21Die Beklagte zahlte an die klagende Partei für die Monate August bis Dezember 2013 jeweils 2.412,44 EUR brutto Grundvergütung. Bei dynamischer Tarifgeltung wären 2.492,80 EUR brutto geschuldet gewesen.
22Ab Januar 2014 zahlte die Beklagte an die klagende Partei einen Betrag von 2.460,69 EUR Grundvergütung. Ab Mai 2014 hätte der Tariflohn 2.544,80 EUR betragen.
23Die klagende Partei macht mit der Zahlungsklage die Vergütungsdifferenzen der Monatsvergütung von August 2013 bis Juni 2014 geltend.
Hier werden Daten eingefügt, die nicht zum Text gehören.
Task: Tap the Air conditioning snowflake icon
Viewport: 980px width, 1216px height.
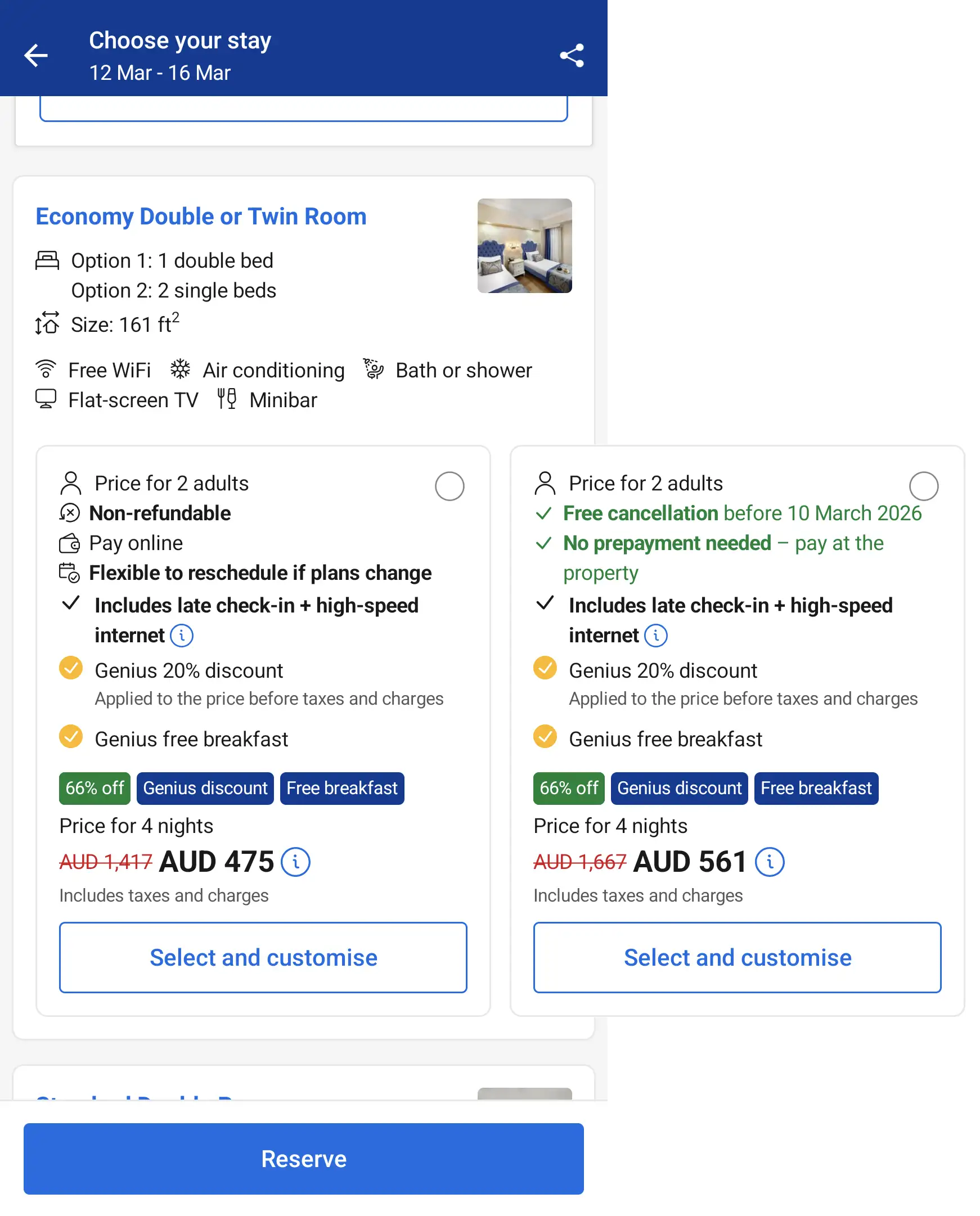Action: pyautogui.click(x=181, y=370)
24Hinsichtlich der Zinsanträge hat die klagende Partei die Verzinsung der rückständigen Vergütung jeweils am Ersten des Folgemonats beantragt. Dies entspricht der Fälligkeit der Vergütungszahlung nach dem Manteltarifvertrag. Insoweit hat die Beklagte eingewandt, dass sie aufgrund der rückwirkenden Tariflohnerhöhung mit den Vergütungsbestandteilen für die Monate August bis Dezember 2013 frühestens am 01.01.2014 in Verzug geraten sein kann.
25Das Arbeitsgericht hat der klagenden Partei folgende Ansprüche zugesprochen:
261. Die Beklagte wird verurteilt, an die Klägerin 466,02 € brutto nebst Zinsen in Höhe von 5 Prozentpunkten über dem jeweiligen Basiszinssatz aus 80,36 € seit dem 01.09.2013, aus 80,36 € seit dem 01.10.2013, aus 80,36 € seit dem 01.11.2013, aus 80,36 € seit dem 01.12.2013, aus 80,36 € seit dem 01.01.2014, aus 32,11 € seit dem 01.02.2014 sowie aus 32,11 € seit dem 01.03.2014 zu zahlen.
272. Die Beklagte wird verurteilt, an die Klägerin 232,44 € brutto nebst Zinsen in Höhe von 5 Prozentpunkten über dem jeweiligen Basiszinssatz aus 32,11 € seit dem 01.04.2014, aus 32,11 € seit dem 01.05.2014, aus 84,11 € seit dem 01.06.2014 sowie aus 84,11 € seit dem 01.07.2014 zu zahlen.
28Hiergegen wendet sich die Beklagte mit der Berufung und beantragt,
29das Urteil des Arbeitsgerichts Köln vom 02.12.2014 Az. 14 Ca 2982/14 abzuändern und die Klage vollständig abzuweisen.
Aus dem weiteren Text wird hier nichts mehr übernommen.